EMT represents an additional crucial mechanism for enhancing the ability of cancer cells to spread and metastasize (20). Many of the alterations that are associated with EMT may be affected through a repertoire of alternative splicing events which are regulated by key splicing factors such as ESRP1. In the present study we determined that ESRP1 was abundant in well-to-moderately differentiated cancers which also expressed high FGFR-2 IIIb levels, but its expression was decreased in poorly-differentiated cancers which expressed relatively high levels of FGFR-2 IIIc. These observations raise the possibility that increased ESRP1 levels lead to elevated levels of FGFR-2 IIIb and an epithelial rather than a mesenchymal phenotype that could reflect less aggressive disease. Five observations support this conclusion. First, elevated expression of ESRP1 was associated with prolonged survival. Second, PANC-1 cells engineered to express ESRP1 exhibited increased FGFR-2 IIIb expression and decreased migration and invasion in vitro. Third, ESRP1 blunted TGF-β-mediated induction of EMT. Fourth, silencing ESRP1 in KLM-1 cells was associated with increased FGFR-2 IIIc expression and increased cell growth, migration and invasion, and these changes were blocked by silencing FGFR-2 IIIc. Fifth, ESRP1 overexpressing PANC-1 clones formed significantly fewer hepatic and pulmonary metastases as compared with control clones.

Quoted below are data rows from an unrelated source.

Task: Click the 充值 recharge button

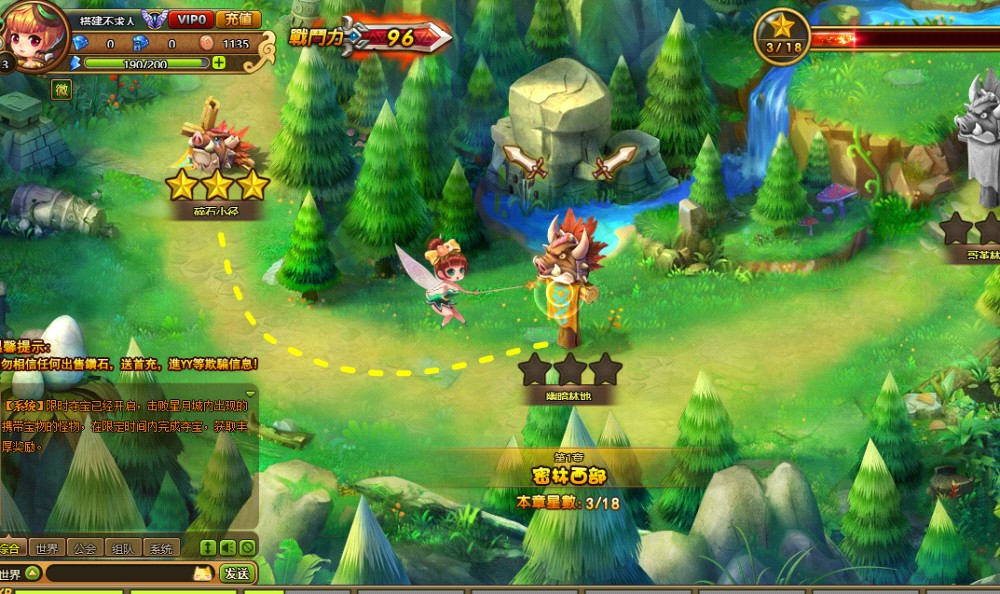Action: 238,19
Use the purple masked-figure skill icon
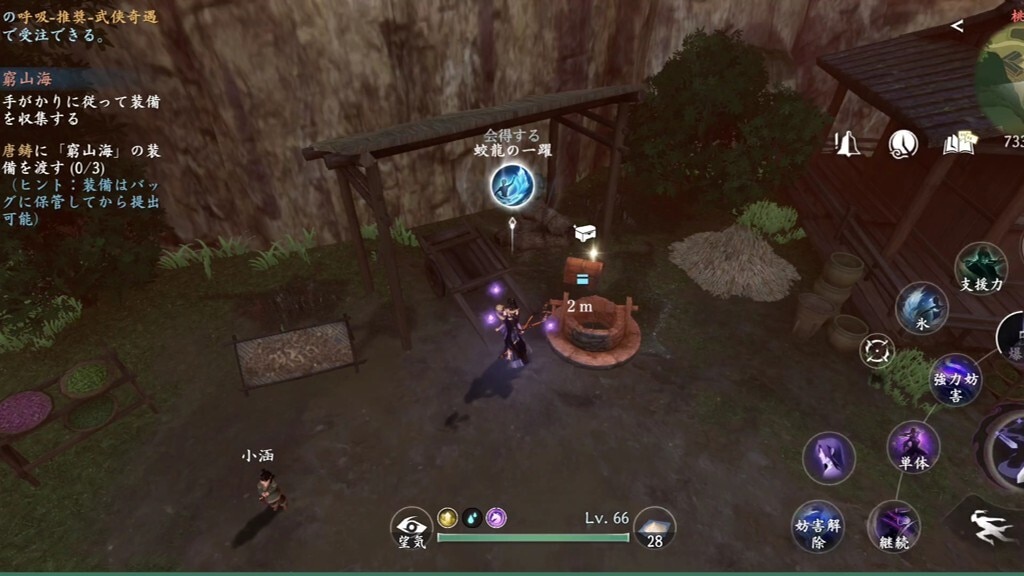Screen dimensions: 1024x576 (x=829, y=459)
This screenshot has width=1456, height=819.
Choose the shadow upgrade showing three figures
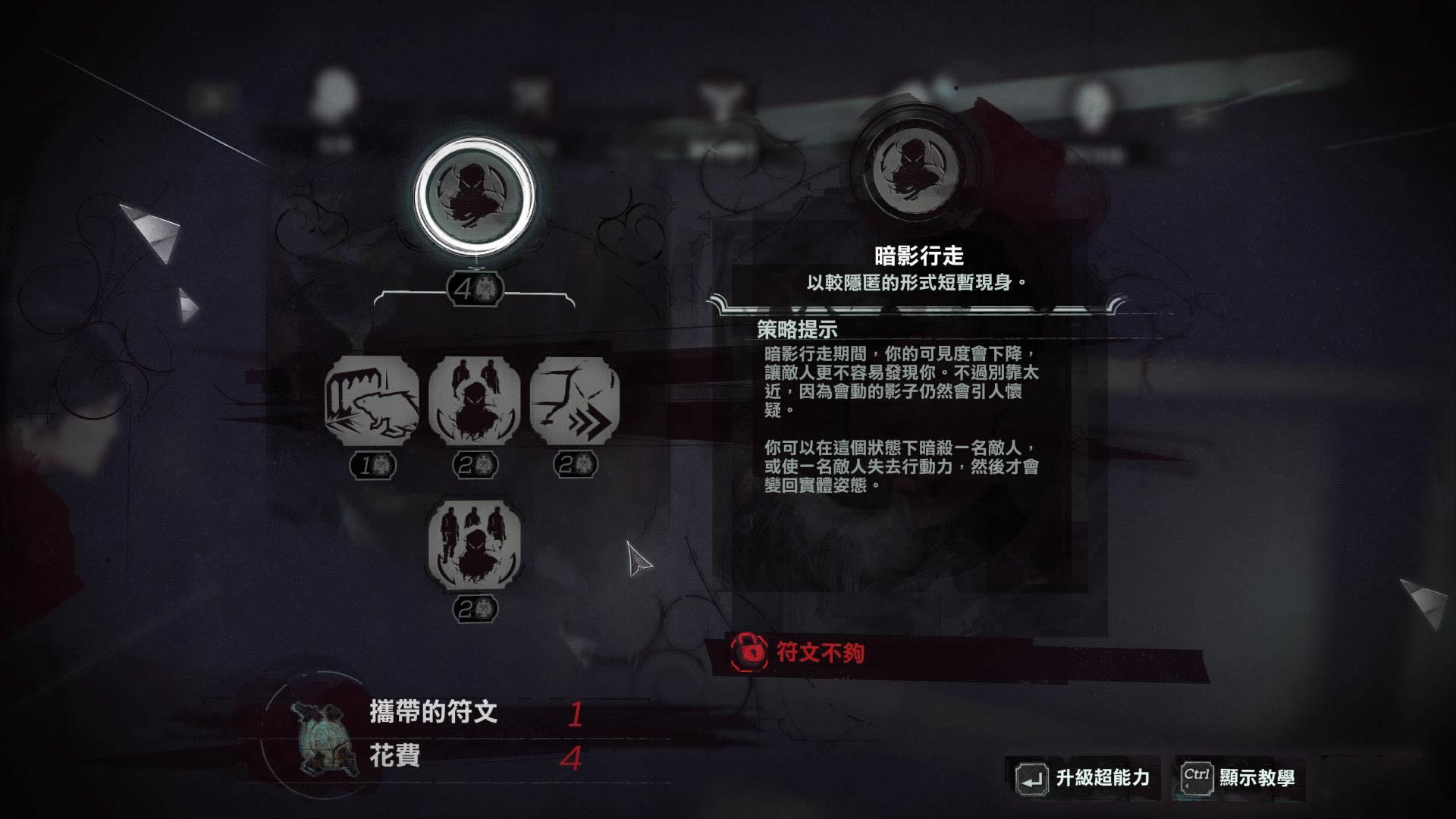[x=475, y=544]
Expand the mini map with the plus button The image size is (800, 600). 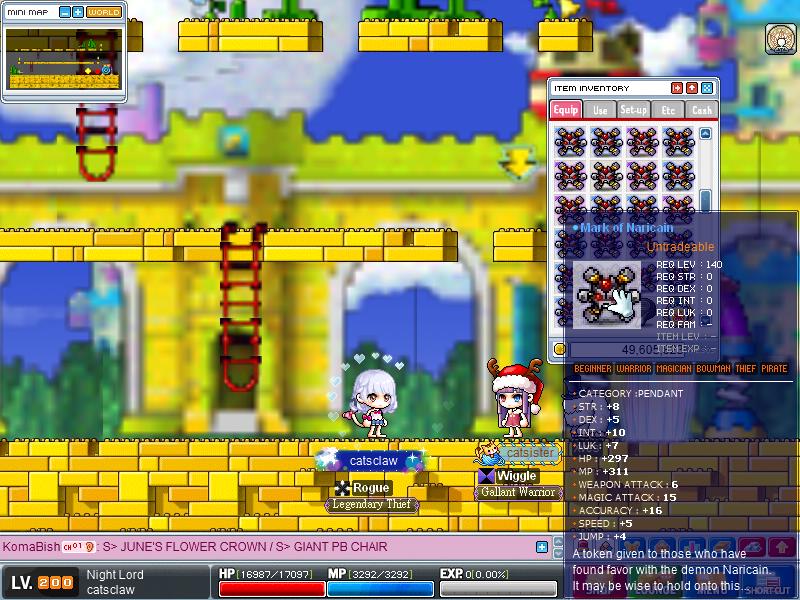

ESRP1 and ESRP2 are act as central coordinators of an alternative splicing network that underlies EMT (14, 19). In our study, increased ESRP1 expression changed cell morphology from spindle shaped to cobblestone, prevented TGF-β1-induced morphological alterations that are associated with EMT, and suppressed cancer cell invasion. These alterations have been correlated with a mesenchymal to epithelial transition (MET) process (32). Moreover, high ESRP1 expression was associated with well to moderately differentiated lesions, low histological grades and improved survival. Together with the observation that ESRP1 repressed cell migration and invasion, our findings suggest that low ESRP1 levels contribute to enhanced EMT in PDAC.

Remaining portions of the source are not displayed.